Assuming it's cloud connected, anyone aware whether it got updates for the newer versions of TLS and root certificates? As an example I'm aware quite a lot of android and similar devices from that era have expired certificates now, and outdated/vulnerable SSL libraries...
Edit: Edit example
16 years old? That thermostat has sure had a run
I have game consoles that are more than twice that old and still play reliably. Apple really skewed our idea of lifespans for electronics, didn't they? It's a thermostat, they should be designed to install and forget for the next half-century. It's a core part of a house, like the plumbing and breaker box.
Didn’t the pace of change influence our perception more than anything else?
Don’t old computers on old operating systems work as well as they did when support was dropped? Much like your example of consoles?
The rate of software gobbling up newly available resources seems to a big reason people feel the need to move on. But I think that is starting to flatten out as the pace of processor improvements slows.
The bloat on the web is a huge burden on older devices too. Especially for your average person.
The bloat on the web and in native software (and in non-native software that is just another copy of Chrome posing as native software) comes from our newly available resources allowing for “lazy” development practices that prioritize cross platform development and other factors over writing efficient native software for each platform.

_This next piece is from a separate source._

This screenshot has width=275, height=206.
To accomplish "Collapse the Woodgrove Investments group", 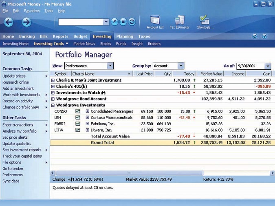I will (x=53, y=105).
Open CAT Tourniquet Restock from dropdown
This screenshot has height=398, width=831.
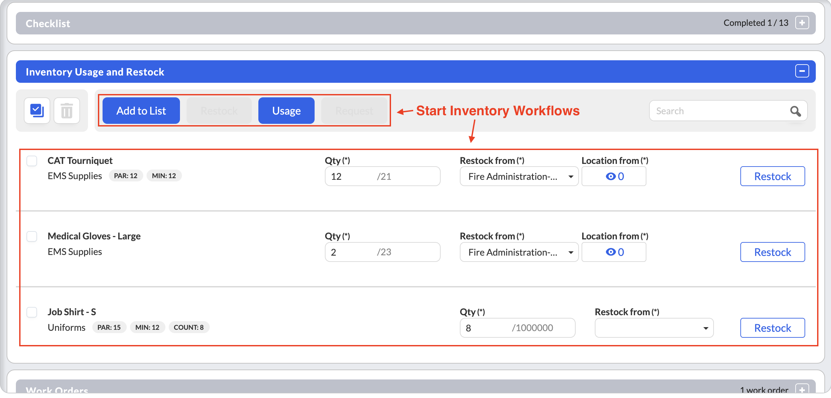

There are a lot of factors involved in the rate of device turnover. I don’t think any one factor is consistently forcing people to upgrade hardware. It’s a collective situation.
I use my desktop computers, for work, for nearly 10 years past their introduction date before replacing them. (Three more to go for my current machine). For my gaming computer, I swap a major part every 5-6 years.
And to reiterate, I think this rate of change is slowing down. At least for raw processing power and how long it is relevant. The rate of change over the course of personal computing has been massive. And it’s just starting to slow down.
For a thermostat that's built into a house, 16 years doesn't seem long enough, tbh. A 'dumb' thermostat can easily be in use for 30+ years before anyone would even consider replacing it.
But yeah, as you said, if it's connected to the internet you have to worry about software patches, certificates, etc.
Yeah, the old dumb ones in my house have been there for 50 years.